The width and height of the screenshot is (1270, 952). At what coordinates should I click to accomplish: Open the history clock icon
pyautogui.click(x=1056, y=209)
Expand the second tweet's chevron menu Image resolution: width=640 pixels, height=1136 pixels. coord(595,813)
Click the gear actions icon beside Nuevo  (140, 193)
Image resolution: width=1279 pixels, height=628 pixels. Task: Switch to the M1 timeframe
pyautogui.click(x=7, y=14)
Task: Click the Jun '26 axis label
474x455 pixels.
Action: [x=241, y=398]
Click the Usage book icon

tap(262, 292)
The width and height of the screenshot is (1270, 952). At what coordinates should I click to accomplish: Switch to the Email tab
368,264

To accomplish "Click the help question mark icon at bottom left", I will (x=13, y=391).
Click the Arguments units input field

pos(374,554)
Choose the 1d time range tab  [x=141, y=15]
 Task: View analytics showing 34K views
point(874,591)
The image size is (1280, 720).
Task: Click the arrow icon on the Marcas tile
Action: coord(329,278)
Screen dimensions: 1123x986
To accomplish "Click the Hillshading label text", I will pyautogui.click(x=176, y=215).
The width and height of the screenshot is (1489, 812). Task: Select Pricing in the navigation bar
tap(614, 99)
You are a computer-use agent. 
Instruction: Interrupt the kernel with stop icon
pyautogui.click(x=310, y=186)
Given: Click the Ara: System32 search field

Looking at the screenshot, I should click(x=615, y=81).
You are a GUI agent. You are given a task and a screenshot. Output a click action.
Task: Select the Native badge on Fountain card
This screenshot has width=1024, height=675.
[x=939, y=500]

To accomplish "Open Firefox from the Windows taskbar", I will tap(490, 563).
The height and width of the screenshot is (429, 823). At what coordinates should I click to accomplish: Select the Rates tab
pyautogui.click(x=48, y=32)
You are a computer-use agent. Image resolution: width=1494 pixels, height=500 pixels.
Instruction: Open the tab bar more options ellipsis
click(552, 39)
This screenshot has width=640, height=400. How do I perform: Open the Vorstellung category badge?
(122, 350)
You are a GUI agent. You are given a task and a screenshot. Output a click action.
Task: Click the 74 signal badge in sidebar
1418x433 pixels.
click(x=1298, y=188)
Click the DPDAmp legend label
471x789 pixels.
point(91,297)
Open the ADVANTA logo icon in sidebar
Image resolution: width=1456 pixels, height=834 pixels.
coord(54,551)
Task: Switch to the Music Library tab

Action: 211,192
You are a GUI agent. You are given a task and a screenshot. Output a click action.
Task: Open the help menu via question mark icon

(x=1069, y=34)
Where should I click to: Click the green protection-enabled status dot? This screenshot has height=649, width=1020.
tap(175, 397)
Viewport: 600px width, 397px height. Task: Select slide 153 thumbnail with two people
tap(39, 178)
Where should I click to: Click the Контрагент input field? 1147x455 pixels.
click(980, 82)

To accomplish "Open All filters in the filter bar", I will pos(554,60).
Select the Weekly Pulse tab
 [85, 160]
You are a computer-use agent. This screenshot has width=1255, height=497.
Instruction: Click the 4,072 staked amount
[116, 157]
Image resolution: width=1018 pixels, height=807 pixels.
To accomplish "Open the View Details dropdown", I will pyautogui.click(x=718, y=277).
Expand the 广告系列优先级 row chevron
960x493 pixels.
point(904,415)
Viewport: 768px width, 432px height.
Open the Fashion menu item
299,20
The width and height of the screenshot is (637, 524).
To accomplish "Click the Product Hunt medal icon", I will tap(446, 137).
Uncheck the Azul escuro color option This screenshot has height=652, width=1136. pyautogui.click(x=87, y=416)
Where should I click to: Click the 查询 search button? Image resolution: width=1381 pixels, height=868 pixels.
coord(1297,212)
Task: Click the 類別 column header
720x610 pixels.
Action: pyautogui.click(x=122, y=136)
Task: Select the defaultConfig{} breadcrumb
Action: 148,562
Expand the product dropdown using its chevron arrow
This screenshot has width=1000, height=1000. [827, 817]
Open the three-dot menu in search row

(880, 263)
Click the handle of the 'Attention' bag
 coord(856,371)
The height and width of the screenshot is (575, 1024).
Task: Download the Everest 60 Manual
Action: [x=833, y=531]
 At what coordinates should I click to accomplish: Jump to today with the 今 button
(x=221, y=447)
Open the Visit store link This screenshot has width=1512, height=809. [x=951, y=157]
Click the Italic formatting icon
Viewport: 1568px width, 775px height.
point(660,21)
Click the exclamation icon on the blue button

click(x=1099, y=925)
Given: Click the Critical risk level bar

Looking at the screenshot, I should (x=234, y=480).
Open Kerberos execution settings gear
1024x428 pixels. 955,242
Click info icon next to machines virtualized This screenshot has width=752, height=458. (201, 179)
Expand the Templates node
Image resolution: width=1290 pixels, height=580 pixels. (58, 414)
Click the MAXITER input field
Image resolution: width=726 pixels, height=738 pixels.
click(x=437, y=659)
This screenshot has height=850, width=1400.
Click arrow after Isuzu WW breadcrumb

──────

> _WHAT THE EXERCISE ASKS_: Looking at the data above, show all lines where the word "sidebar" occurs.

> _SOLUTION FOR THIS EXERCISE_:
Task: Click the 74 signal badge in sidebar
Open the ADVANTA logo icon in sidebar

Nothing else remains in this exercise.